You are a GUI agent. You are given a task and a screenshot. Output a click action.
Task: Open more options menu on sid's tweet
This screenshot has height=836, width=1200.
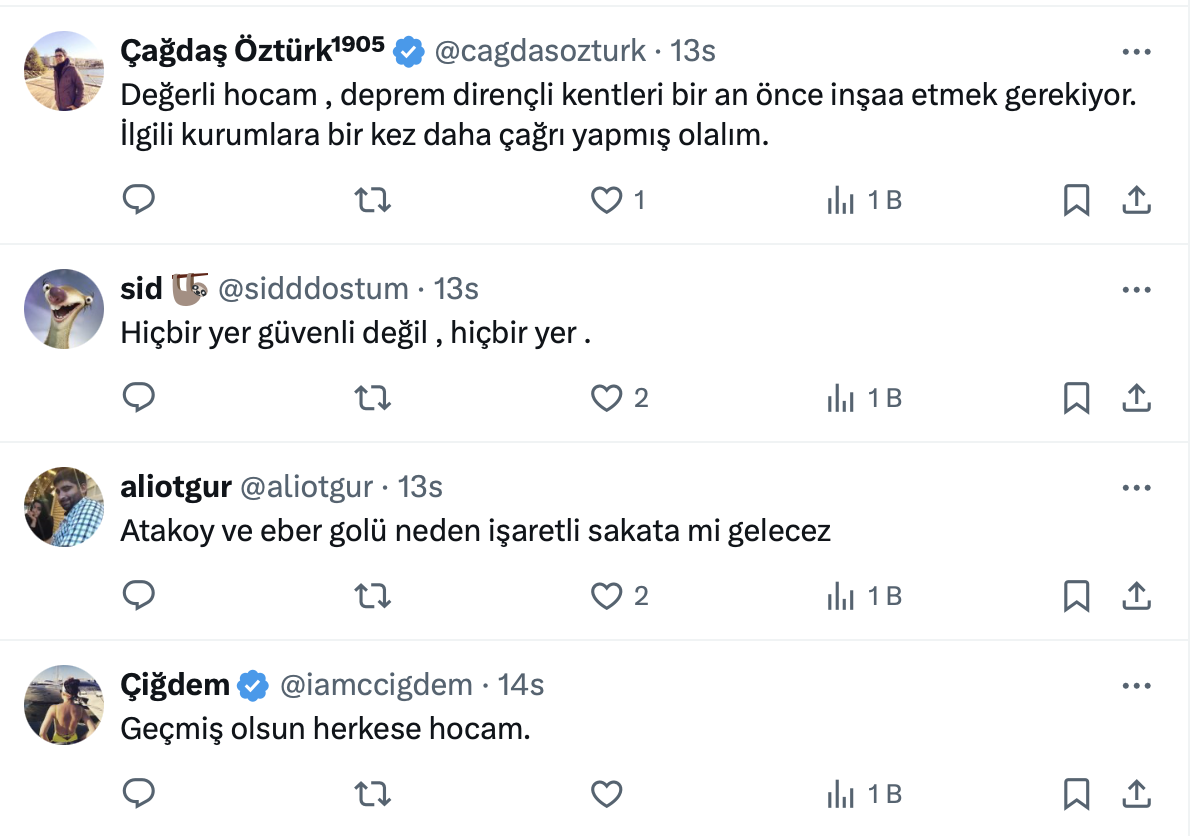[1137, 290]
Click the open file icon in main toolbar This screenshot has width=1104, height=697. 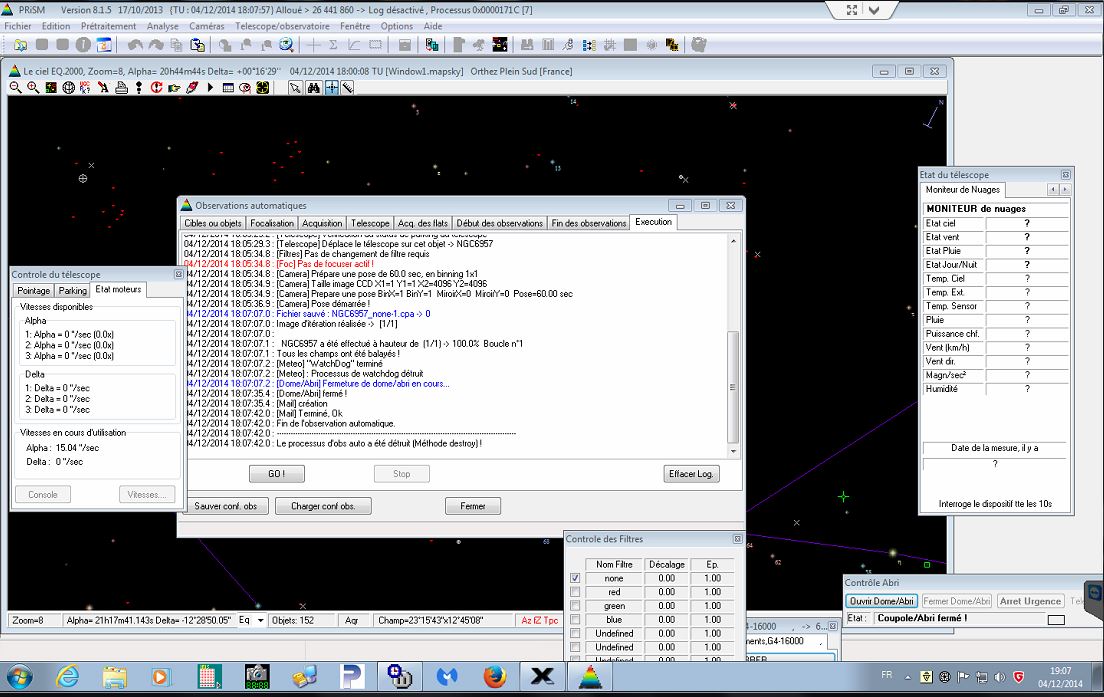tap(21, 45)
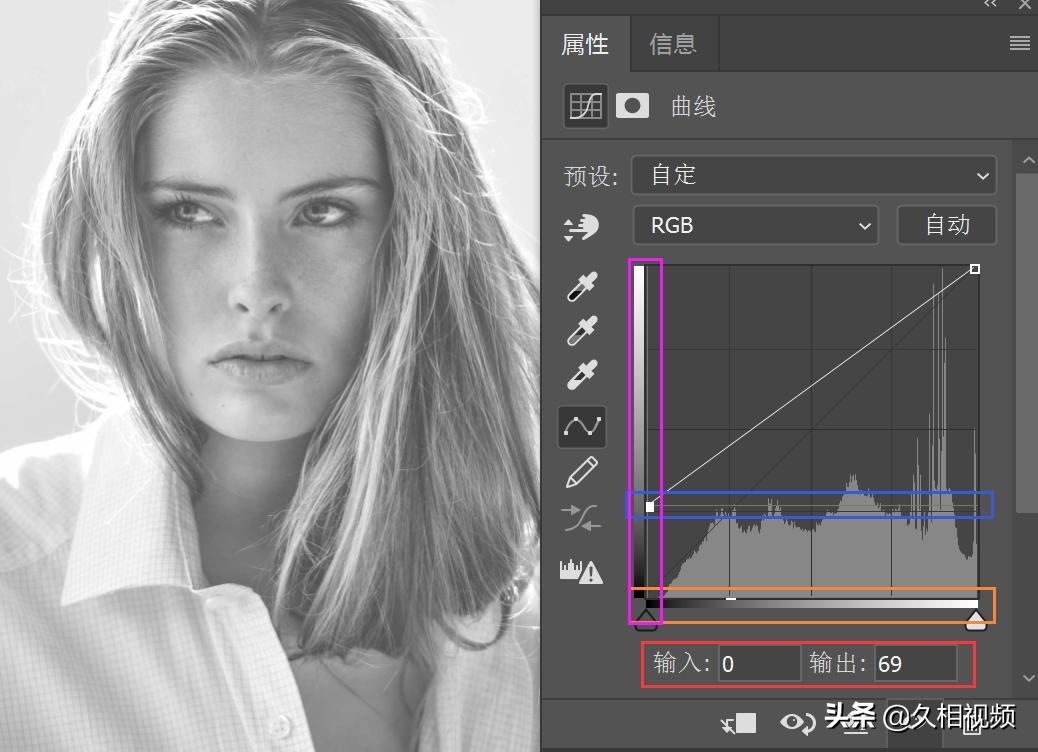
Task: Activate the on-image targeted adjustment hand tool
Action: pyautogui.click(x=581, y=227)
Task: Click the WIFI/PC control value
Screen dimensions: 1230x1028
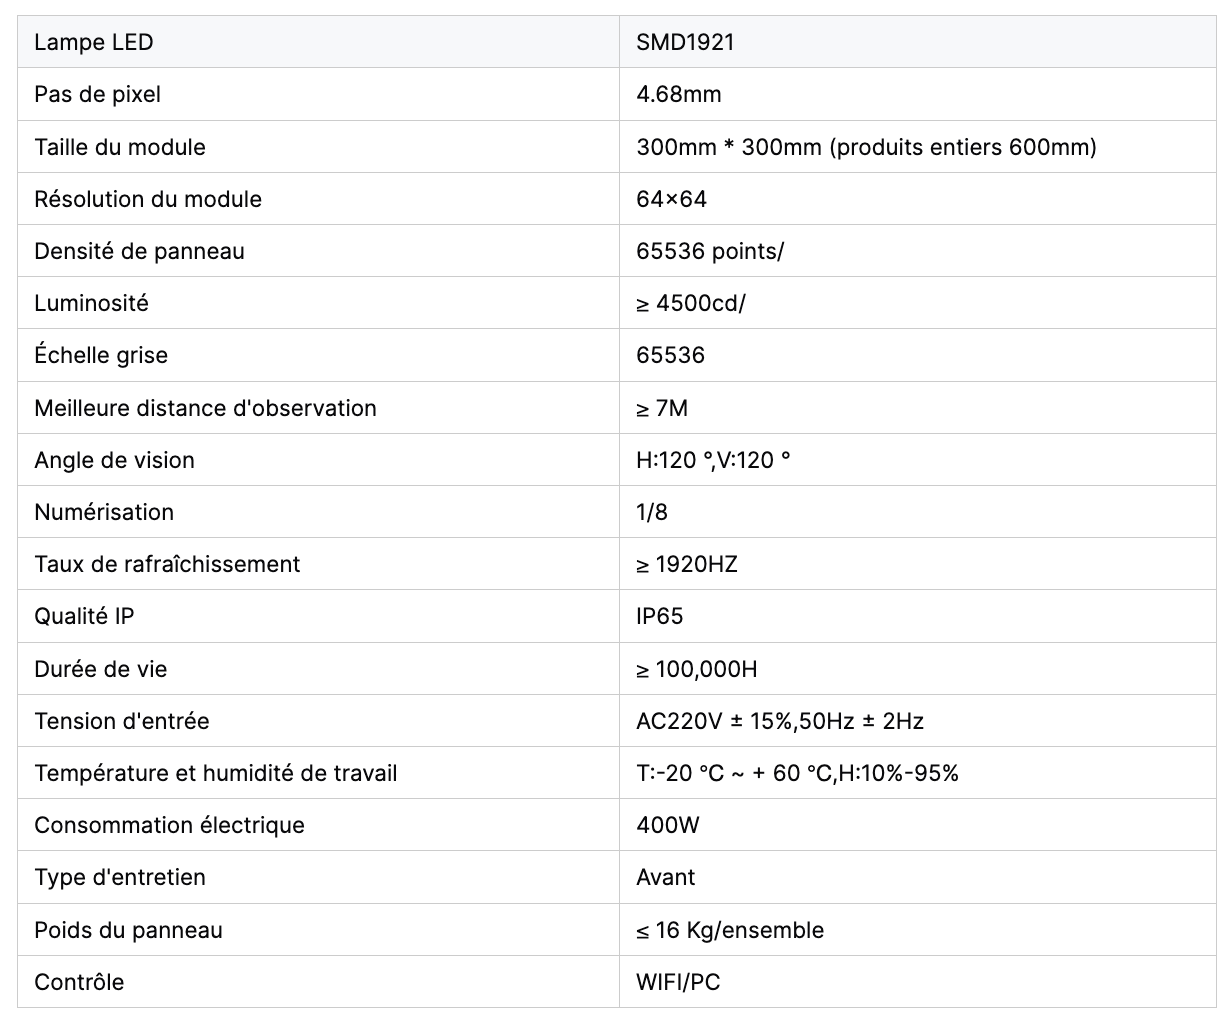Action: coord(678,982)
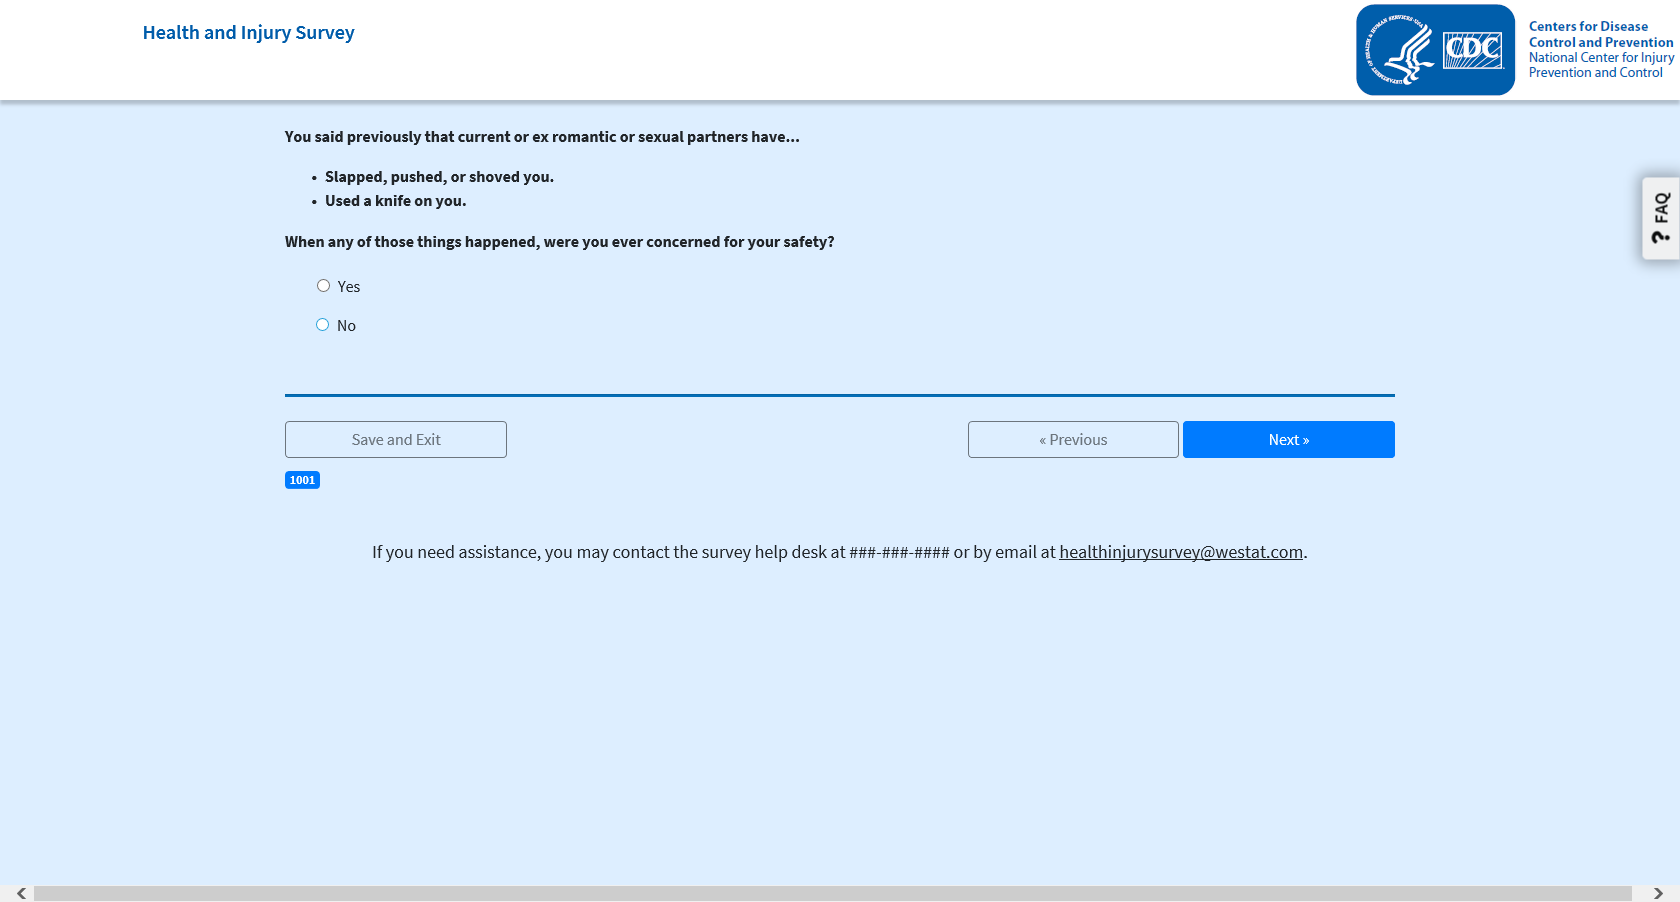Select the Yes radio button
The height and width of the screenshot is (902, 1680).
tap(323, 286)
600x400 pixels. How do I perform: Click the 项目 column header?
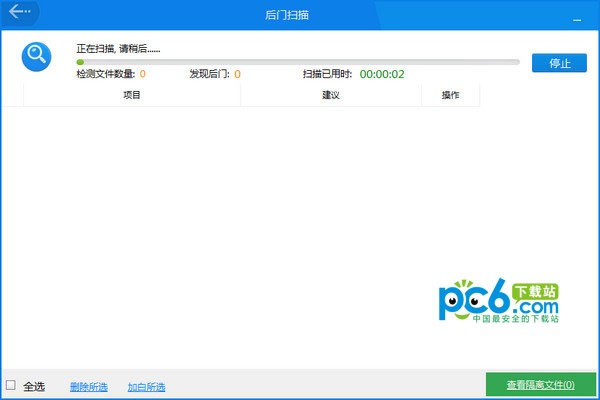pyautogui.click(x=132, y=95)
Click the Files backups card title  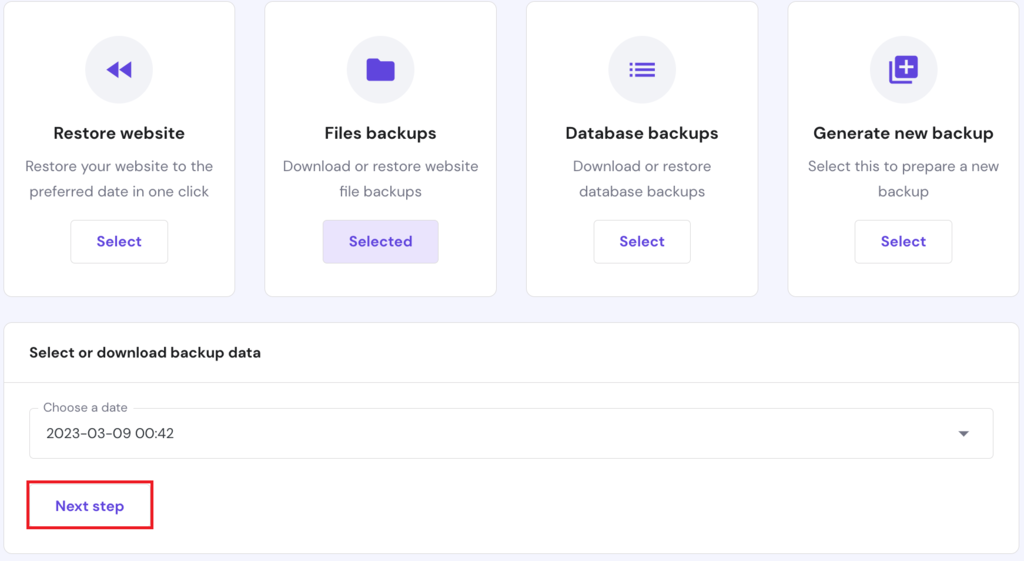click(380, 133)
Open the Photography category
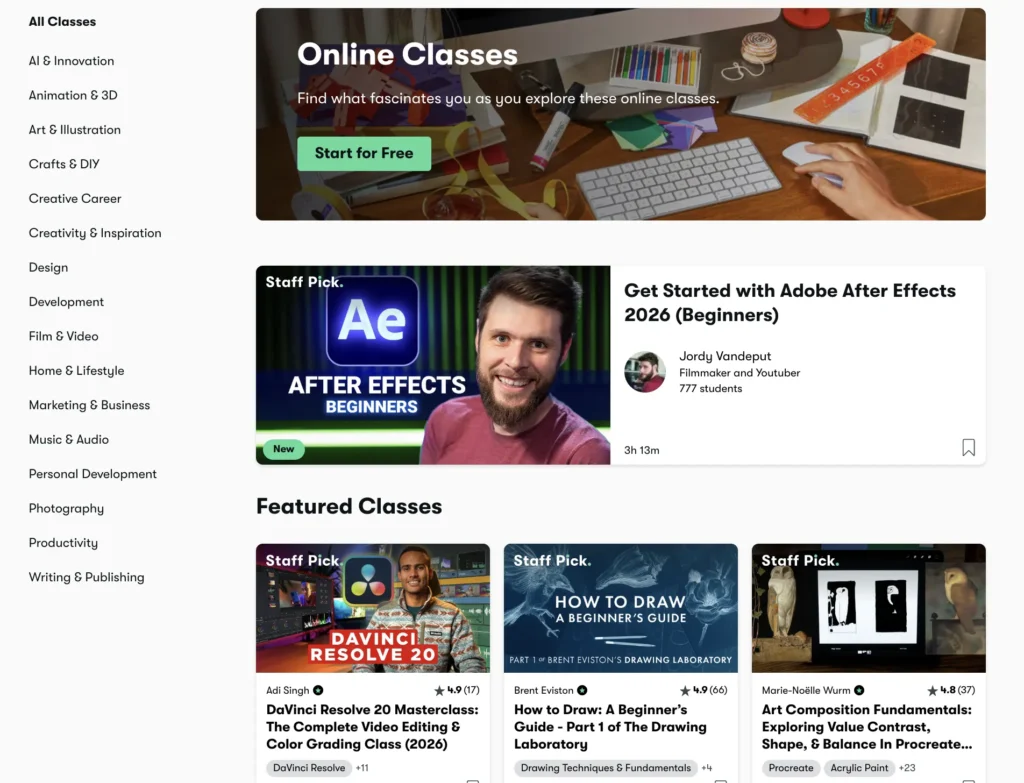Screen dimensions: 1024x783 pos(66,509)
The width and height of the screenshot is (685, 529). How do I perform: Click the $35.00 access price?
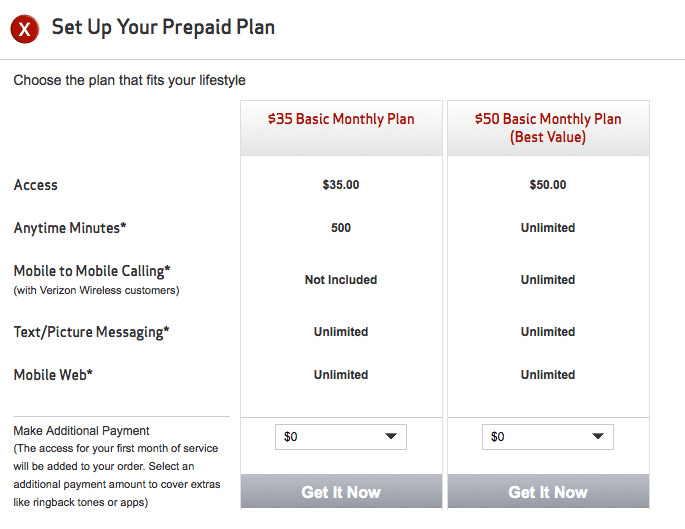341,185
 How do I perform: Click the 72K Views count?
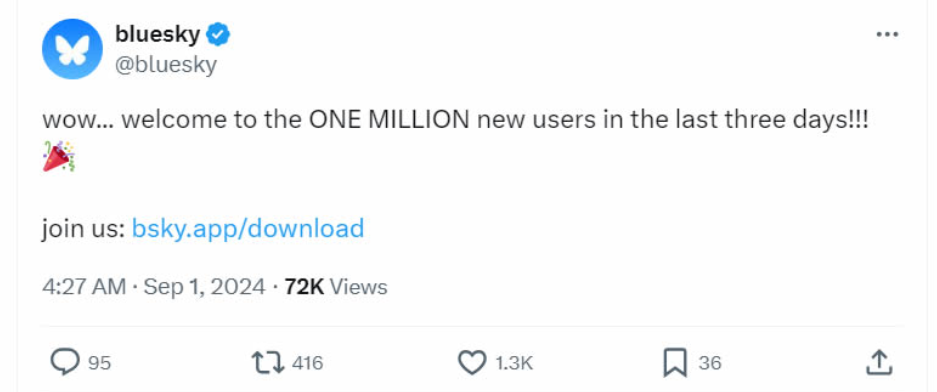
━━━━━━━━━━━━━━━━
PROBLEM REQUIREMENTS
Exclude the pictures, and output exactly the lines from the one with "The width and" through the last line of the records, both included.

ANSWER FOR THE TASK
The width and height of the screenshot is (685, 529). How do I perform: Click the $35.00 access price?
341,185
 How do I perform: Click the 72K Views count?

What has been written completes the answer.